#### [VORLIEGENDER TEXT]
------------------------

Warum der TikTok-Trend «superstraight» superblöd und Hass pur ist
Wie heterosexuelle cis Männer sich und anderen ihre Transphobie schönreden
Was sind das für Männer, die erzählen, dass sie niemals eine trans Frau daten würden? Sie nennen sich «superstraight». Warum das sehr wohl transphob ist, erkärt unser Autor in seinem Samstagskommentar*.
Manchmal, wenn ich super crazy drauf bin, stelle ich mir eine Welt vor, in der die meisten Leute queer sind. Eine Welt, in der es auf jedem Schulhof, in jeder U-Bahn, an jeder Ampel ganz normal ist, queer zu sein – allein schon weil sie (also: weil wir) in der Überzahl wären. Natürlich gäbe es in einer solchen Welt trotzdem ein paar wenige Heteros. Und weil Queers im echten Leben meist nicht besser als Heteros sind, hätten diese Heteros es ziemlich schwer in dieser meiner Gedankenspielwelt. Sie würden Worte zu hören bekommen wie «Dreckshete» und «F****f***er».
Weil ich mich für einen empathischen Menschen halte, dem Gerechtigkeit am Herzen liegt, stelle ich mir vor, dass ich in einer solchen Welt ein paar hetero Freund*innen hätte und mit ihnen zum Hetero Pride Day gehen würde, um für gleiche Rechte für Heterosexuelle zu demonstrieren. Ja, ganz schön crazy, ich weiss. In den letzten Tagen konnte einem allerdings auch ausserhalb meines kleinen Kopfes wieder schwindelig werden bei der Frage, wer hier eigentlich Mehr- und wer Minderheit ist; und wen es vor wem zu schützen gilt.

------------------------

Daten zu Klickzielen
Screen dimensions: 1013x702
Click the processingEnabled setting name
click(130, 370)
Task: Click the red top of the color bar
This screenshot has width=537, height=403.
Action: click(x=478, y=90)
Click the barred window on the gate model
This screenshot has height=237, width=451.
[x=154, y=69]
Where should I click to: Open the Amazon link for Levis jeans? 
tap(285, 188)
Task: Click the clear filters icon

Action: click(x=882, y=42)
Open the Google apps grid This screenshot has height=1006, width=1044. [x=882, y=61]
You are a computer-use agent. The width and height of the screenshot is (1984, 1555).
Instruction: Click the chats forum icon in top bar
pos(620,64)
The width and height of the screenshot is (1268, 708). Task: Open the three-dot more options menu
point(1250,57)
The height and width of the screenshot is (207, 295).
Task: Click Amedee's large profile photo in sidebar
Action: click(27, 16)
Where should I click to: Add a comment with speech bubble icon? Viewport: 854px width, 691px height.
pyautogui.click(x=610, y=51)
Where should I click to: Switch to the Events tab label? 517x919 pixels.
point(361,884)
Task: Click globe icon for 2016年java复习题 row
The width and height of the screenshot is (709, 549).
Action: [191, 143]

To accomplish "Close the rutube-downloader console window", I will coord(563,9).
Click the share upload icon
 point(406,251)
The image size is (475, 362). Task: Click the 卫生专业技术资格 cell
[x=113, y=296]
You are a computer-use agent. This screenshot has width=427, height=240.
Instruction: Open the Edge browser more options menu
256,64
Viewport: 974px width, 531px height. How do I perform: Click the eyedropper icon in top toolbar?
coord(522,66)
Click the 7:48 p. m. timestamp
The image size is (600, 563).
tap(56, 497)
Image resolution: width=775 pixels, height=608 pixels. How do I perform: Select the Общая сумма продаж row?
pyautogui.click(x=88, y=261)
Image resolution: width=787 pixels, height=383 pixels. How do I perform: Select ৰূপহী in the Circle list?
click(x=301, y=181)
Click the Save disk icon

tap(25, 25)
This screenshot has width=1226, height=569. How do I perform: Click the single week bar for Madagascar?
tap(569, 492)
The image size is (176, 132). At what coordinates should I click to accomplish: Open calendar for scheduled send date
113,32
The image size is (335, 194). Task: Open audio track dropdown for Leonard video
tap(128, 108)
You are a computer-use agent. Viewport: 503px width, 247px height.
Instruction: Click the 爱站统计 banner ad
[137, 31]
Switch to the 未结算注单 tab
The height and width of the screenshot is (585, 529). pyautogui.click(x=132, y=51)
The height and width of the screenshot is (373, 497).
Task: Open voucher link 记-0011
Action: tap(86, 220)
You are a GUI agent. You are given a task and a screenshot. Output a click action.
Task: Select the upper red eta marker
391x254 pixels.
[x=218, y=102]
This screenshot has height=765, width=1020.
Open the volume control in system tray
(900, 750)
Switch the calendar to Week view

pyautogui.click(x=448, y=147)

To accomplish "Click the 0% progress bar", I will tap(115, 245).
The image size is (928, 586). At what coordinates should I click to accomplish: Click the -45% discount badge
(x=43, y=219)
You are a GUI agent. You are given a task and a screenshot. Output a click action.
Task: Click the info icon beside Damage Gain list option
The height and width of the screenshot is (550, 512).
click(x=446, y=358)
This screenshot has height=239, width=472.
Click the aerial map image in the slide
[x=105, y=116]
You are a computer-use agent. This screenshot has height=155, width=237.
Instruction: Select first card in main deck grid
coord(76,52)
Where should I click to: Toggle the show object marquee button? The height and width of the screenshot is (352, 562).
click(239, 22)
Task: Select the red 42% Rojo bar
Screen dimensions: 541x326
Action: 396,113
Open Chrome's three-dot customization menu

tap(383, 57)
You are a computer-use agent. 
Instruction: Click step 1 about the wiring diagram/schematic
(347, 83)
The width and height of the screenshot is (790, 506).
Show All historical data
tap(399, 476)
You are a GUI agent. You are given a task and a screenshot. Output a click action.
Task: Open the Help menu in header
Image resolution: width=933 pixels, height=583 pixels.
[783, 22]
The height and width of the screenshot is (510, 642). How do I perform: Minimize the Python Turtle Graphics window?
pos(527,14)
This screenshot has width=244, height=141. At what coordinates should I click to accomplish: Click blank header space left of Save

------------------------

#### [AUFGABE 1]
Wie nennen sich laut dem Kommentar die Männer, die erzählen, dass sie niemals eine trans Frau daten würden?
#### [AUFGABE 2]
Übertragen Sie diesen Satz aus dem Kommentar ins Englische: «Natürlich gäbe es in einer solchen Welt trotzdem ein paar wenige Heteros.»

#### [ERGEBNIS 1]
Sie nennen sich «superstraight».

#### [ERGEBNIS 2]
Of course, there would still be a few straight people in such a world.